On the other hand, Bkirki, represented by Maronite Patriarch Bechara Boutros Al-Rai, is proving on a daily basis that it is entrusted with the legacy left by the first founders of the Lebanese entity; the description made by Al-Rai that Hezbollah is an Iranian military force in Lebanon is an accurate, realistic and objective one which depicts the situation as it is.
If there were any intentions to build a republic in Lebanon after being mauled by the militia, everyone must support Patriarch Al-Rai’s stances because they are unequivocal sovereign positions.
The barbarian method being adopted to destroy private institutions following the collapse of state institutions in the face of a militia hiding behind a lack of legitimacy is a suicidal act that happened in the late eighties and that resulted in a malfunction.
Today, such scenes are happening again but with new tools. The result would consist in the fall of the democratic system and everyone today is already witnessing the fall of the last remaining aspects of the republic.
The Lebanese state is divided and is unable to run institutions. As long as this state is harboring employees who took up their posts based on their allegiance to whom made them sit on their chairs, efforts aimed at building a state will be futile.
Is there any official who was appointed based on competency, proficiency, knowledge and honesty? If any, his actions would be restricted and crippled.

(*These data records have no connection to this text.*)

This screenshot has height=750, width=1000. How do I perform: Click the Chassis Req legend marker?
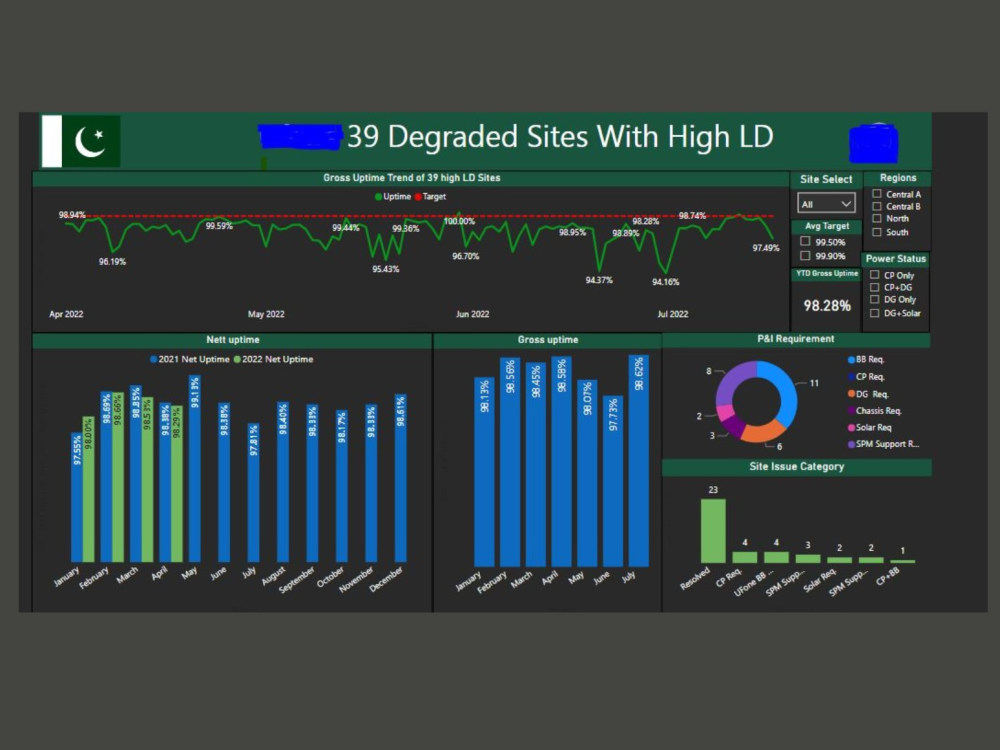click(x=851, y=410)
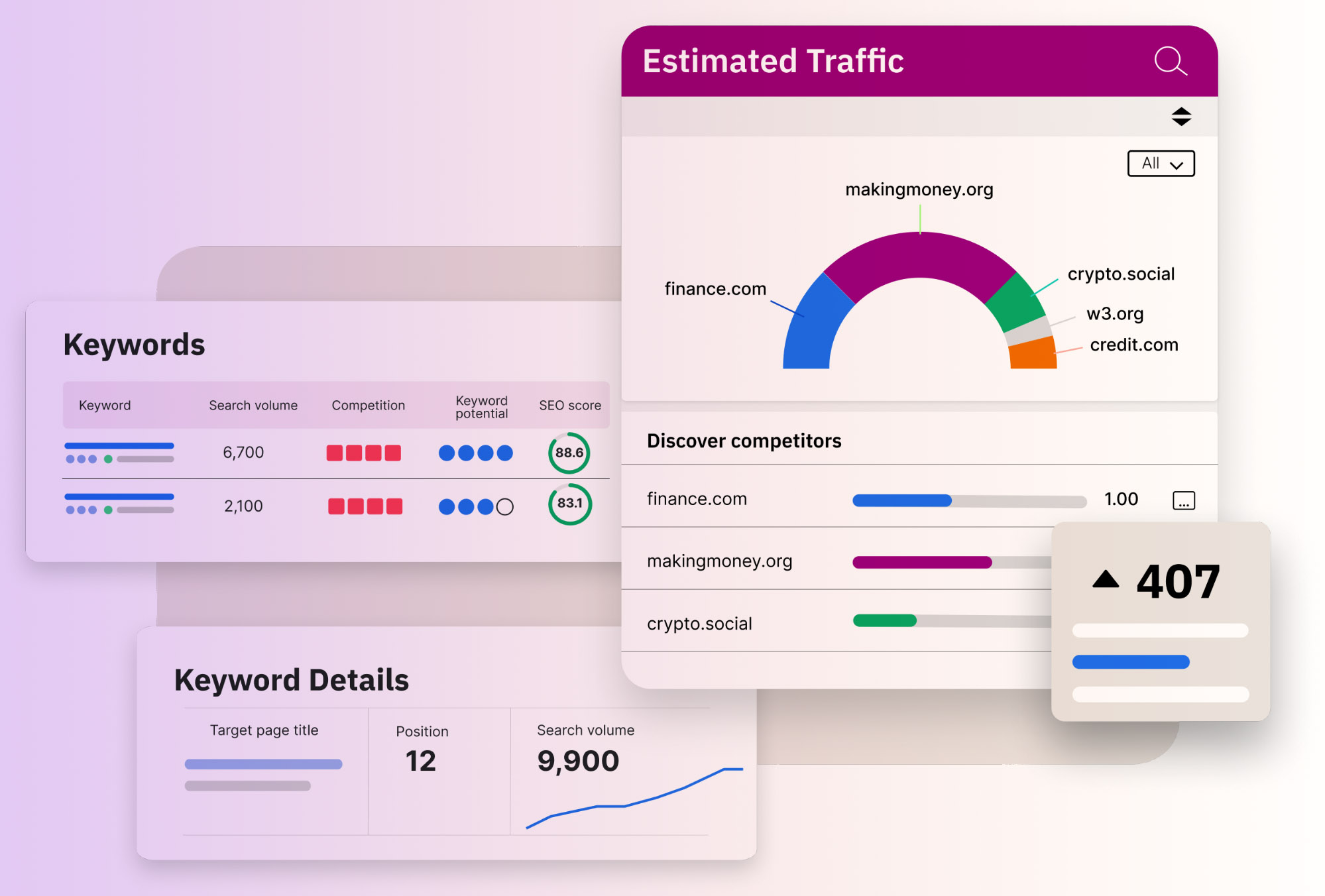
Task: Select the Keyword potential column header
Action: tap(481, 407)
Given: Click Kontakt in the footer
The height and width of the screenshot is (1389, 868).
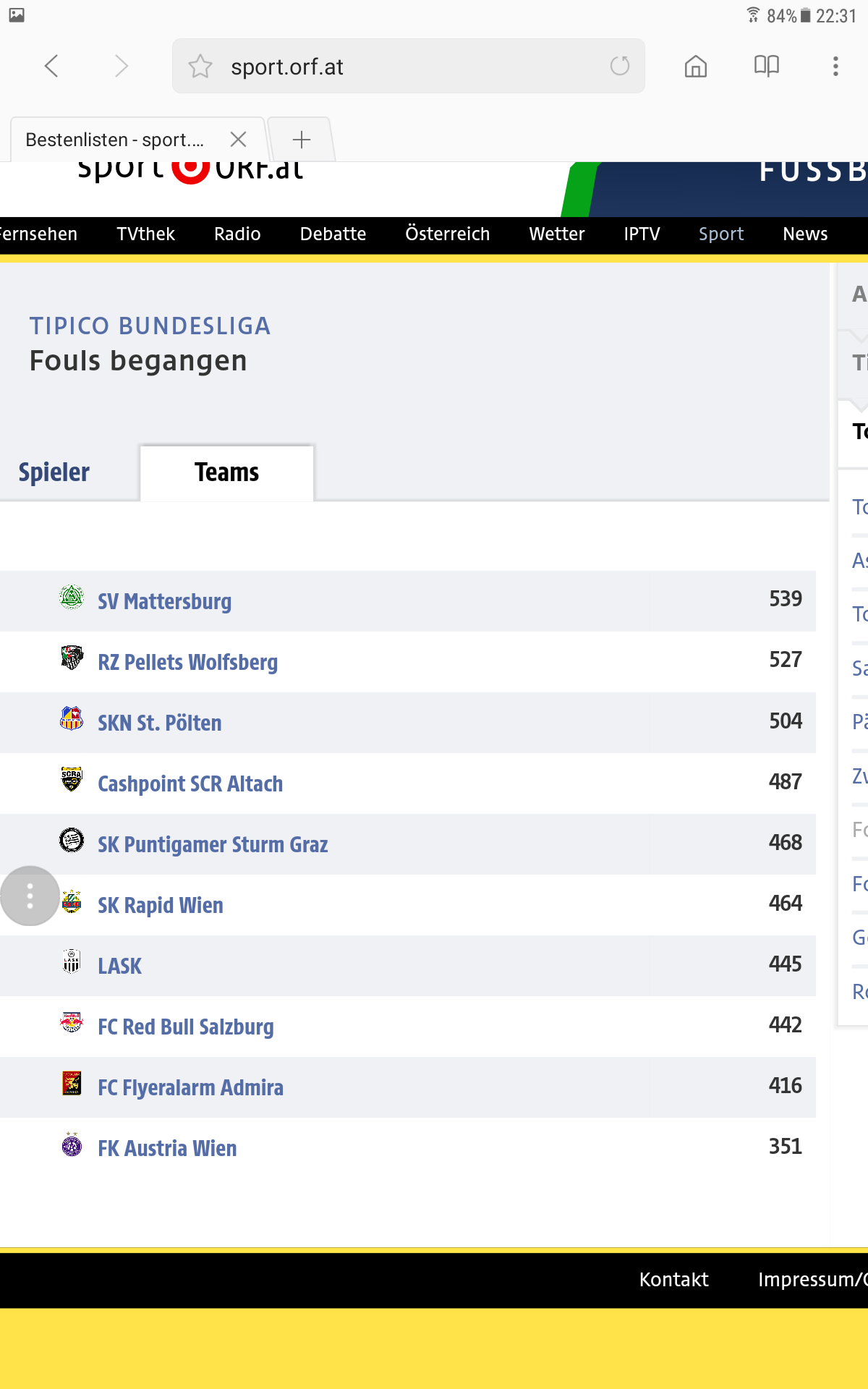Looking at the screenshot, I should click(x=673, y=1280).
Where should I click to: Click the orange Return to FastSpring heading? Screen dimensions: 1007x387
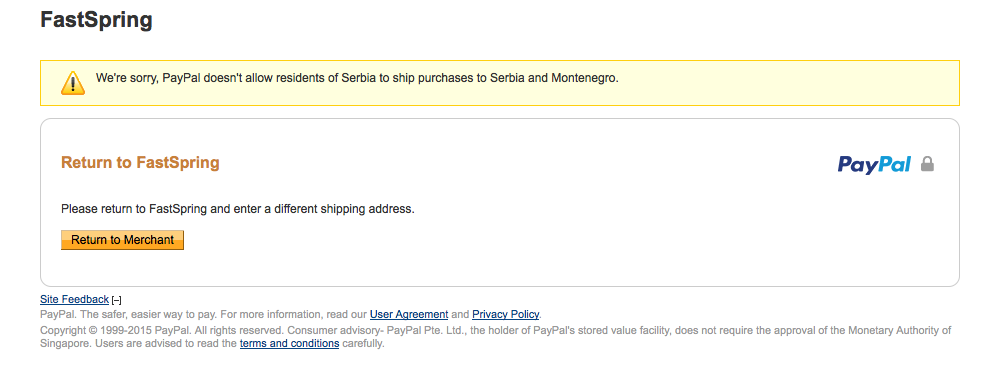(140, 162)
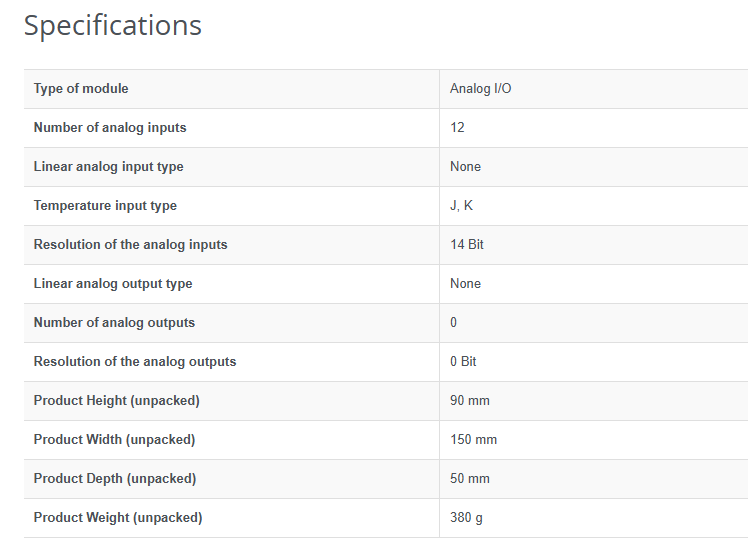Viewport: 748px width, 550px height.
Task: Click the 'Product Height (unpacked)' label
Action: [117, 401]
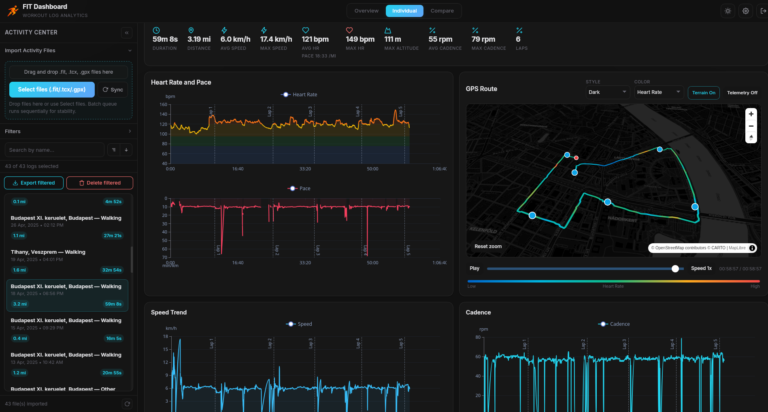Open the map Style dropdown
The width and height of the screenshot is (768, 412).
point(607,92)
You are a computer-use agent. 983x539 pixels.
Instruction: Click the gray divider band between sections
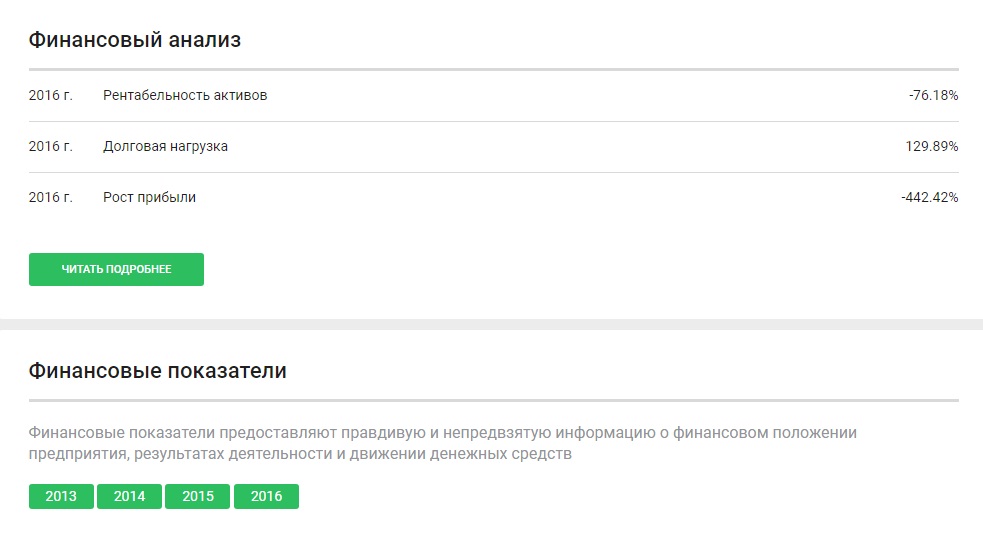pyautogui.click(x=491, y=324)
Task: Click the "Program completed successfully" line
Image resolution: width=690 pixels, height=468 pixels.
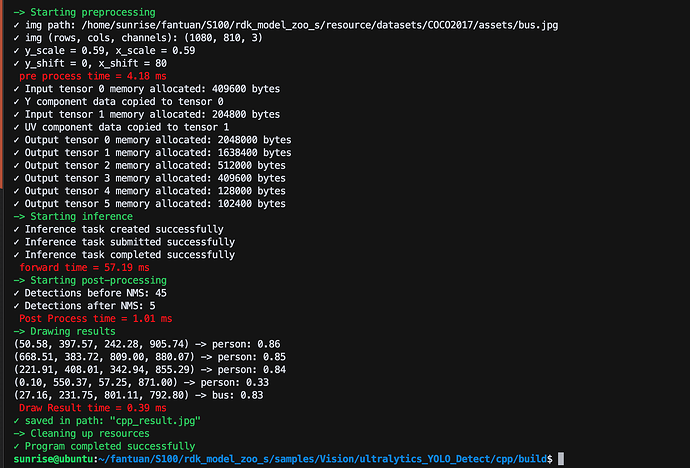Action: tap(107, 446)
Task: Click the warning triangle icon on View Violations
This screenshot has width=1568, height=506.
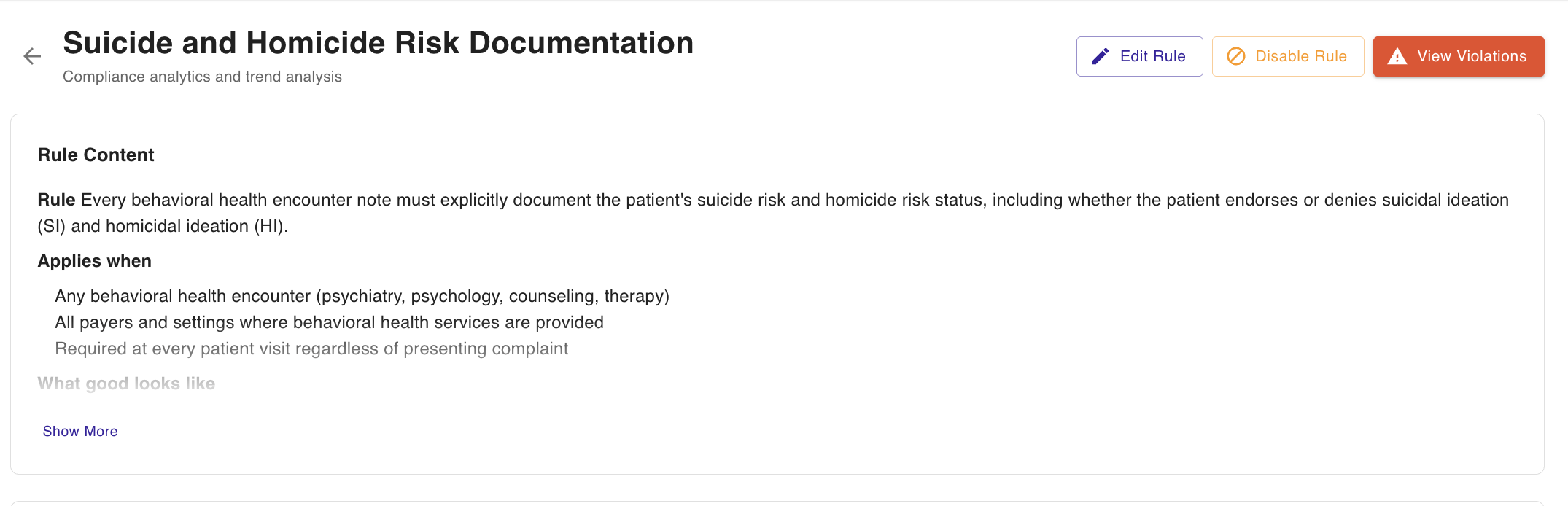Action: (1397, 56)
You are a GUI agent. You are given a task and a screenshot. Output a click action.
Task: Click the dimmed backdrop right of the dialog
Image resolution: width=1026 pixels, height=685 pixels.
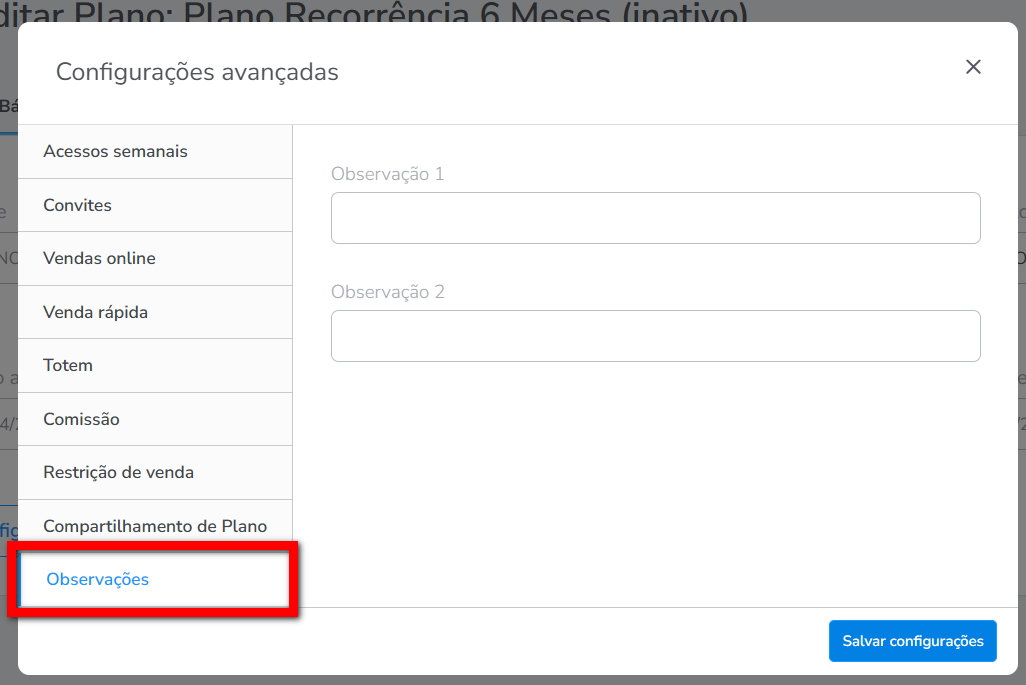pos(1021,400)
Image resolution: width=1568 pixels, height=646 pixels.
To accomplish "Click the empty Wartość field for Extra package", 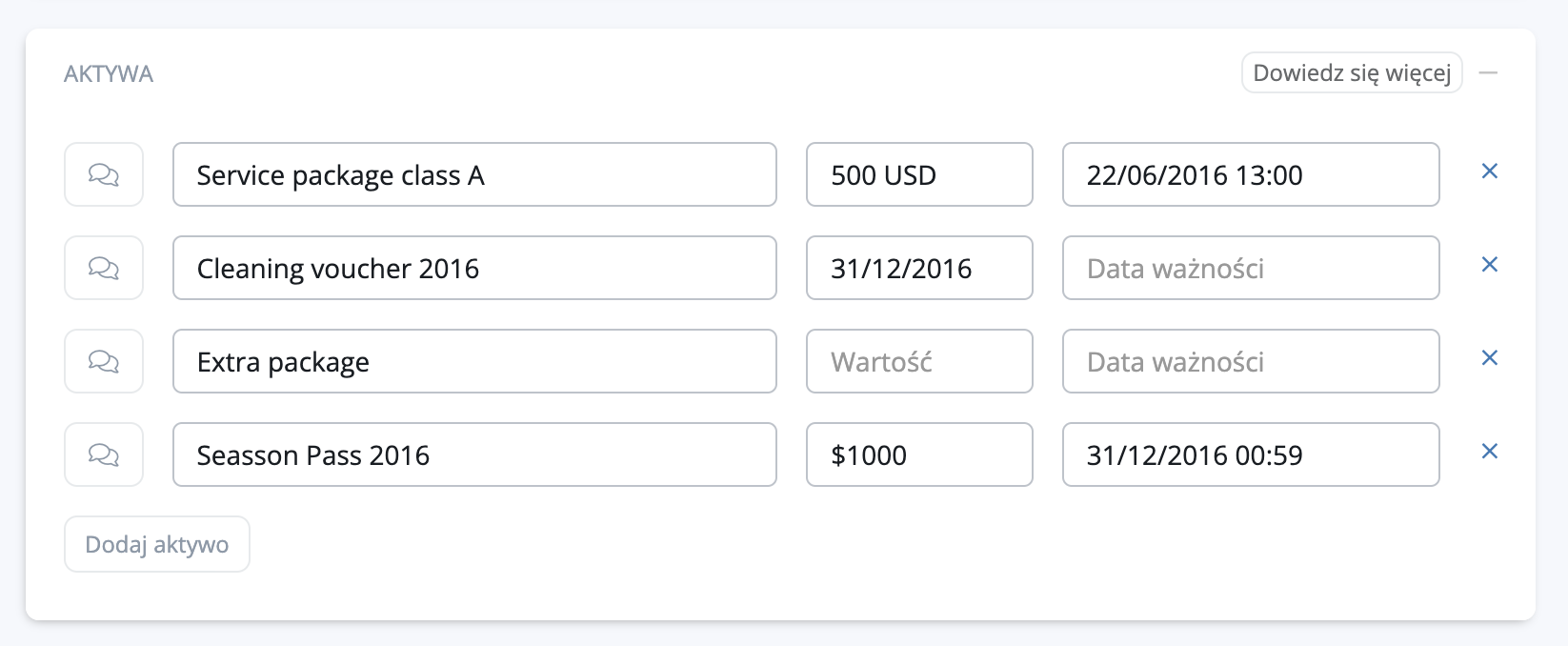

The presence of corrupt people is a double profit for the ruling class.
Despite the dire financial and economic situation Lebanon is going through and the deteriorating social conditions, the bickering Lebanese political leaders only care about the expected battle over the presidential post and the election of Michel Aoun’s successor.
Aoun, whose rule is riddled with catastrophic explosions and economic meltdowns, is not actually running the state. He is a mere facade of Iran and someone who obeys all of the orders issued by its arm in Lebanon, the terrorist militia of Hezbollah.
The past year has been full of crises and hardships in Lebanon. One scenario still looms: the hell heralded by Aoun. So what does he want? Isn’t it time for change in Lebanon?